Apparently, the Phillies no longer considered Cisco a prospect, despite remarkable numbers he posted in five seasons in the Philadelphia minor-league system. He carries a career 29-22 record and 2.93 earned run average into this season. Over 411 innings, Cisco’s outstanding control and ability to change speeds has resulted in 302 strikeouts and 104 non-intentional walks.
At every step on the Phillies’ ladder, Cisco found solid footing. He split the 2012 season between Reading of the Class AA Eastern League and Lehigh Valley of the Class AAA International League, combining for a 5-3 record and 1.80 ERA as a relief pitcher.
So, when he worked out the afternoon of March 17 at the Phillies’ minor-league complex, Cisco expected to be headed back to Lehigh Valley where he could prove himself once again and perhaps realize his dream of getting an in-season call up to Philadelphia.
Instead, Cisco was summoned from the field to meet in private with Joe Jordan, Philadelphia’s director of player development, and Jordan’s assistant, Steve Noworyta.
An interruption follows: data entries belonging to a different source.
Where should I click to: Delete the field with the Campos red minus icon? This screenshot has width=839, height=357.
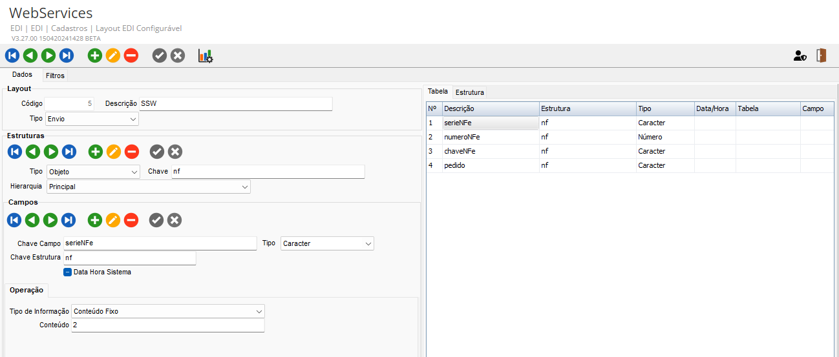click(131, 220)
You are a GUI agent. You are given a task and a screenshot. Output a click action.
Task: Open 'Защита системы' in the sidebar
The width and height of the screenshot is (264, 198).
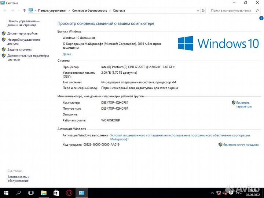(19, 50)
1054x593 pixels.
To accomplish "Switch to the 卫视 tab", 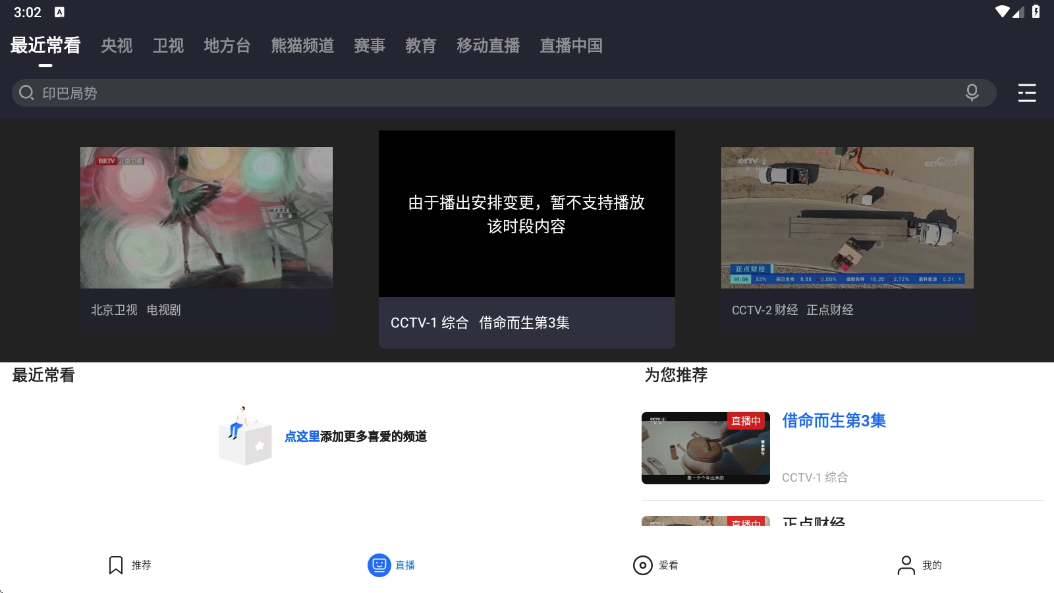I will (168, 45).
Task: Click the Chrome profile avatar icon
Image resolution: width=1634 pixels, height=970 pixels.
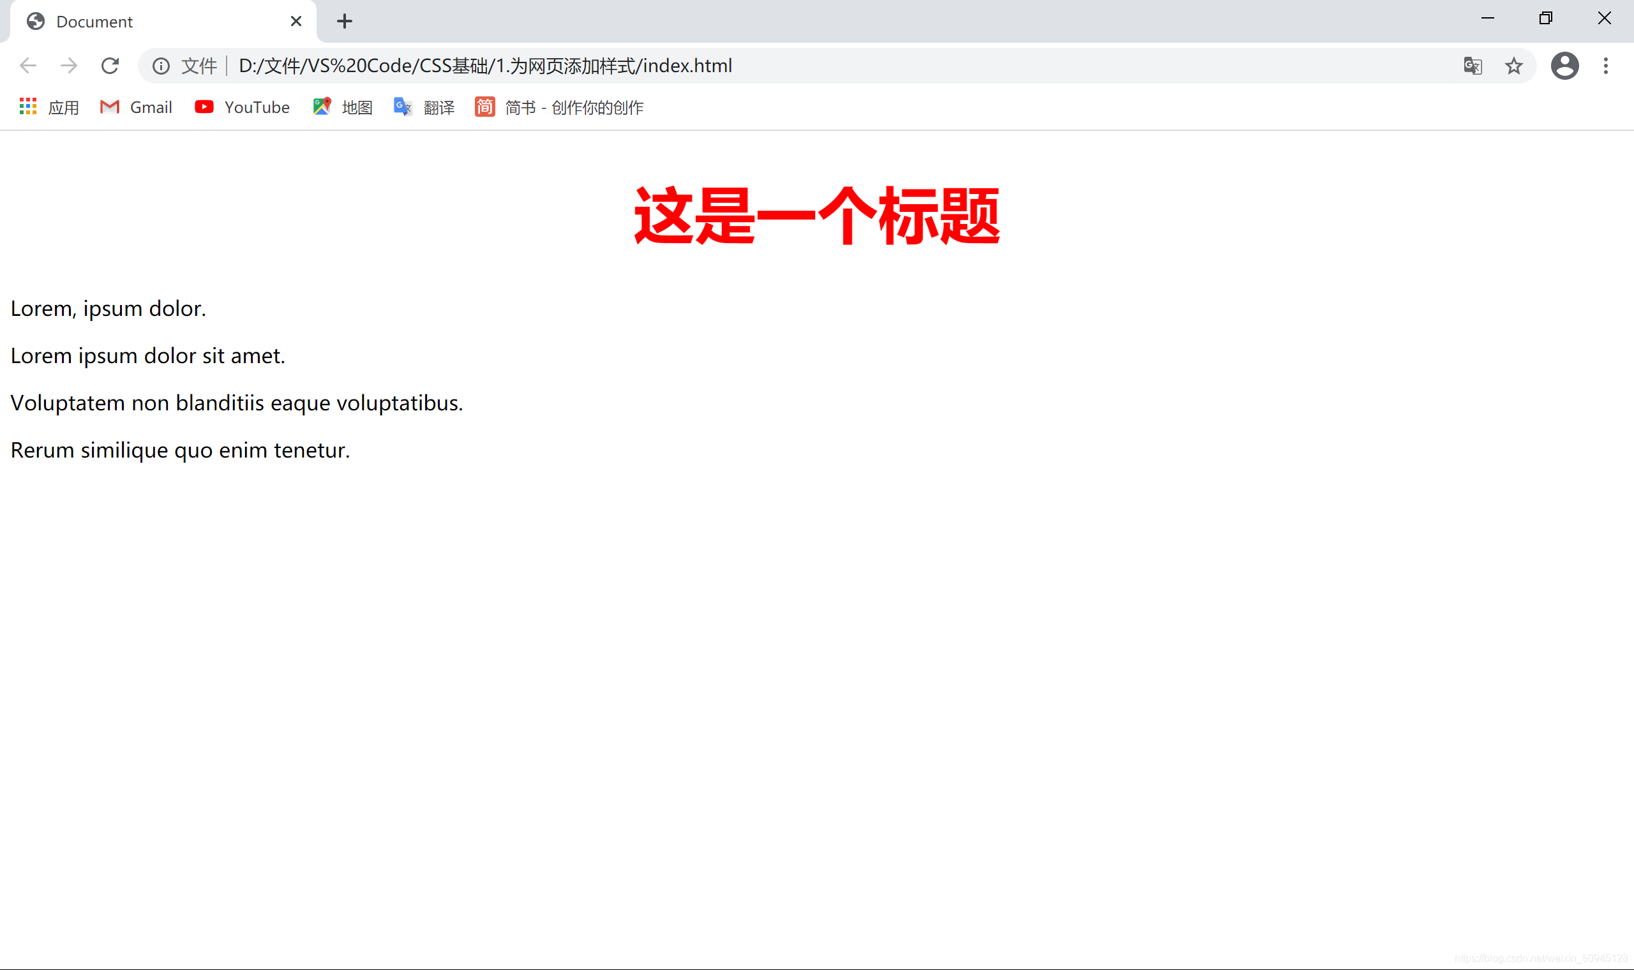Action: [1565, 65]
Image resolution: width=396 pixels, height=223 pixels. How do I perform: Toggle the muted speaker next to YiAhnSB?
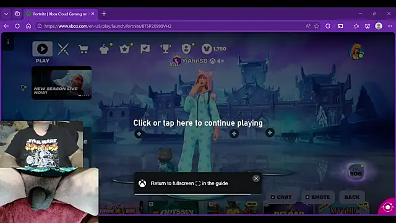[x=220, y=61]
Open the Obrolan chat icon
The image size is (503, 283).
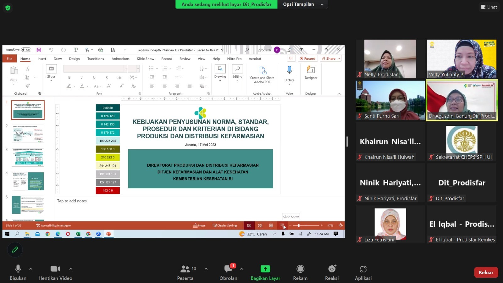tap(228, 269)
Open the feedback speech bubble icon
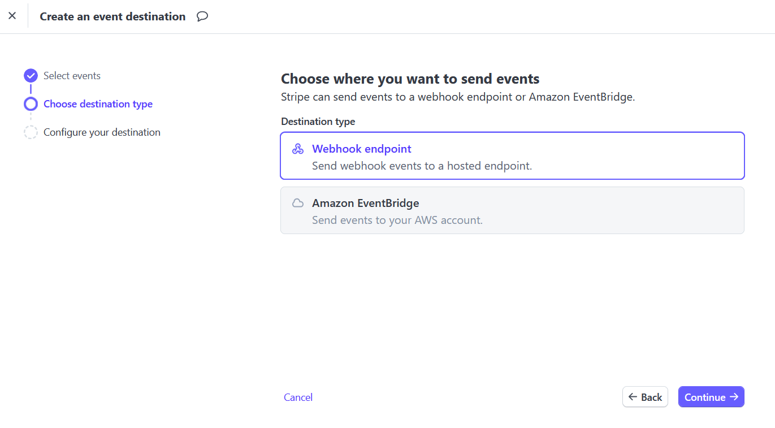 point(202,16)
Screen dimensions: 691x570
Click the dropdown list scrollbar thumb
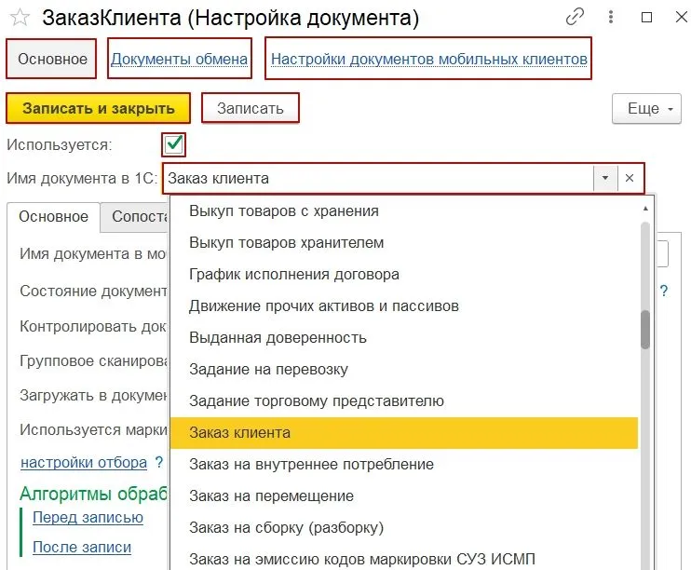coord(644,329)
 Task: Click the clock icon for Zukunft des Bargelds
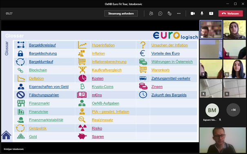click(x=143, y=95)
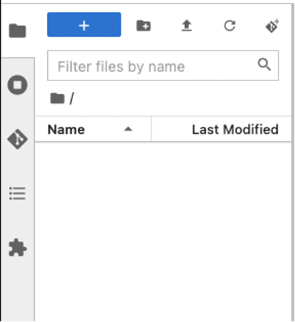Click the divider between Name and Last Modified
Screen dimensions: 295x322
click(151, 129)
“They said my name had been out there, and they said the Angels called and showed interest in me,” Cisco recalls. “They said that I had been traded.”
By 10 p.m., Cisco was in Phoenix as a member of the Los Angeles Angels organization. The following day he met with Scott Servais, the Angels general manager, and Bobby Scales, the club’s director of player development.
Cisco liked what he heard.
“I was happy,” Cisco says. “First of all, any time someone shows an interest in you, that’s a good thing. Me coming to the Angels, with them showing interest, I looked at it as a positive thing.”
Not until a few days later did word reach Cisco that his trade was a bit unusual. Neither club offered an explanation for why the Angels sent nothing for Cisco in return to the Phillies.
“That whole thing was kind of unnecessary, how it all came about,” says Jeff Cisco, Mike’s father. “If they would have just released him, nothing would have been said. Trading somebody and not getting anything for him, it just kind of went out of control.”
Jeff Cisco played parts of three seasons of minor-league baseball in the mid-’80s. He is the son of Galen Cisco, who pitched for seven seasons and was a longtime pitching coach in the major leagues. Mike’s younger brother, Andrew, is a pitcher in the Cincinnati Reds organization.
So the Cisco family is quite knowledgeable about the ways of professional baseball.
They know how it works for a 36th-round draft pick, one who stands 5-foot-11 and whose fastball tops out at 91 or 92 mph. No matter the results on the field, Mike Cisco will be overlooked at every turn in favor of the high-round pick that stands 6-3 and throws 95 mph.
A million-dollar bonus baby will get chance after chance to prove himself. A late-round pick that gets a $10,000 signing bonus such as Cisco will be released from an organization if his roster spot is needed by someone else.
“Having adversity and having to prove over and over again, and kind of being a perfectionist and not having much leeway, makes for greater mental toughness in the end,” Cisco says.
Cisco believes that toughness will carry him through the season and eventually to Triple-A and the major leagues. Then there will be a bigger story about Cisco, according to his father.
Once in the big leagues, Cisco longs for the day he can pitch against the Philadelphia Phillies. Then he can prove to that organization that he was worth something all along.